The historical facts of the RMS Titanic's infamous sinking have been a morbid maritime currency, in non-fiction books, film's, television documentaries, for well over 100 years. With countless articles written and books published, so many stories have been told and retold about the 'unsinkable' ship and have been historically re-written on countless occasions.
The most famous that spring to mind would be; 'A night to remember by Walter Lord, and James Cameron's 1997 cinematic masterpiece 'Titanic', are probably the best of both cinematic and non-fiction retellings. Assuming you've read plenty of Titanic's history (like I have) then surely 'TITANIC - ICEBERG AHEAD' by James W Bancroft is superfluous in this well-stocked subject matter? Well, yes and no.

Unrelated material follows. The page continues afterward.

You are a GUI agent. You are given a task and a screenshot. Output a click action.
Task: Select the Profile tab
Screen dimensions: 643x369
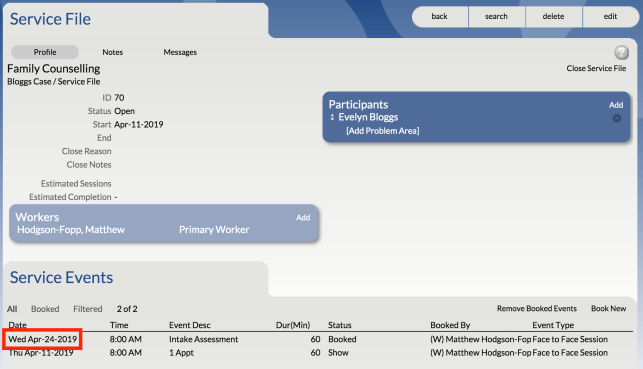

The beginning of the book recounts all of the usual Titanic information; when she was launched, where from, how big, unsinkable, maiden voyage, etc etc. However, by the second half of the book, the author delves deep into the passenger's lives, and unlike those well-versed accounts of the ships first-class millionaires on board, this book tells the life stories of passengers, survivors and victims, of the Titanic, from second and third class.
The social history is fascinating and tragic in equilibrium and is told with impressively researched detail. Foreboding narrative aside, it's a very good book for those who aren't familiar with the tragedy of the Titanic or the lives of those who sailed in her.
A very recommended read for history buffs and true crime fans, alike!